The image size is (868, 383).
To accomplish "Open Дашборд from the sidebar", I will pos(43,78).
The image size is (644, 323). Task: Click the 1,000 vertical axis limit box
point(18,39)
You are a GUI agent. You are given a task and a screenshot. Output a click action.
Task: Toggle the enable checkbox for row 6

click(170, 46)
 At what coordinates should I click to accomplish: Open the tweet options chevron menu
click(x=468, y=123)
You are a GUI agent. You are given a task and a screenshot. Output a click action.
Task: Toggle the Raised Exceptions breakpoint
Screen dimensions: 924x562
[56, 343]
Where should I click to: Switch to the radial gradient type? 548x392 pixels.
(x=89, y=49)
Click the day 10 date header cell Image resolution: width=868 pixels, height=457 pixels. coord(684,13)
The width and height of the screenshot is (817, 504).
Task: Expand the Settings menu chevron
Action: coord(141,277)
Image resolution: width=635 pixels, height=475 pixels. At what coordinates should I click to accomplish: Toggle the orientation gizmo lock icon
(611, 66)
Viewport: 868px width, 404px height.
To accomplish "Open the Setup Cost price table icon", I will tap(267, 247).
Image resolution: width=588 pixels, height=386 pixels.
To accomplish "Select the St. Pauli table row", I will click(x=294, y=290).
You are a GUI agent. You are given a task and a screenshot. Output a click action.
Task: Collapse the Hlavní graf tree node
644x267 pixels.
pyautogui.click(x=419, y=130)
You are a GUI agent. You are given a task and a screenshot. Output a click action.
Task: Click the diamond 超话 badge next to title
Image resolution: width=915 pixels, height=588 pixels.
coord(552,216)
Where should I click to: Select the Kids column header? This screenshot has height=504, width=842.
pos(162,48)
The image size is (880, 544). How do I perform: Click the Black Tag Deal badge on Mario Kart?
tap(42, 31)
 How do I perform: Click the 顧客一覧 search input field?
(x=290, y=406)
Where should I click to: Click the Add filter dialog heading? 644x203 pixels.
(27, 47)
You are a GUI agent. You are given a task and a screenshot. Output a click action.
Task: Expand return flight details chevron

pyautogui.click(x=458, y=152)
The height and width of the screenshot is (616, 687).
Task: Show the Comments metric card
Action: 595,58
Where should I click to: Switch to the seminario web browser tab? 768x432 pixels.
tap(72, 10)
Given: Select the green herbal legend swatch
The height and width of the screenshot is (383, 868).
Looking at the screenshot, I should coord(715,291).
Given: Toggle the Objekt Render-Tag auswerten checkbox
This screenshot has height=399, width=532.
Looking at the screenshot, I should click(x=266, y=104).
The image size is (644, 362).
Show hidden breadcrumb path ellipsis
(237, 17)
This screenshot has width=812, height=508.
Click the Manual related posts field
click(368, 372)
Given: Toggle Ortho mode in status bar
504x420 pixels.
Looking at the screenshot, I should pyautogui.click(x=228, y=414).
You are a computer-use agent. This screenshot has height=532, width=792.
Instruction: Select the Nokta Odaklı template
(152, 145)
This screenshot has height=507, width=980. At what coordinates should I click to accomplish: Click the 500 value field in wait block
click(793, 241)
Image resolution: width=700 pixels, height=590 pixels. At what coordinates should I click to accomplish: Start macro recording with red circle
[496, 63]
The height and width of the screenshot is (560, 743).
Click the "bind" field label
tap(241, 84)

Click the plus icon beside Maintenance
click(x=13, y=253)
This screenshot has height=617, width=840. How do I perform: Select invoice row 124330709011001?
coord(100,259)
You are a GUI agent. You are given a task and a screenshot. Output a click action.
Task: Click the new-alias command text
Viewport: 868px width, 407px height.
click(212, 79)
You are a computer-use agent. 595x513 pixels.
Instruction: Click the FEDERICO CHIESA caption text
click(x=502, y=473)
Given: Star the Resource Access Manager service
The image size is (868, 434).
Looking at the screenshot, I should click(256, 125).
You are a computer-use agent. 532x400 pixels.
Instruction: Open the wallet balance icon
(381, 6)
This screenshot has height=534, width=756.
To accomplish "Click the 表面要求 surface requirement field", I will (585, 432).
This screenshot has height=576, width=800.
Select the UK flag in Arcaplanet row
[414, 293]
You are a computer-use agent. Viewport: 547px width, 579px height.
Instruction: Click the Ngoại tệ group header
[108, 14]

◆ ◆ ◆ ◆

Requirement: Report each line of the data that includes the string "table".

Answer to the exercise:
To accomplish "Open the Setup Cost price table icon", I will tap(267, 247).
To accomplish "Select the St. Pauli table row", I will click(x=294, y=290).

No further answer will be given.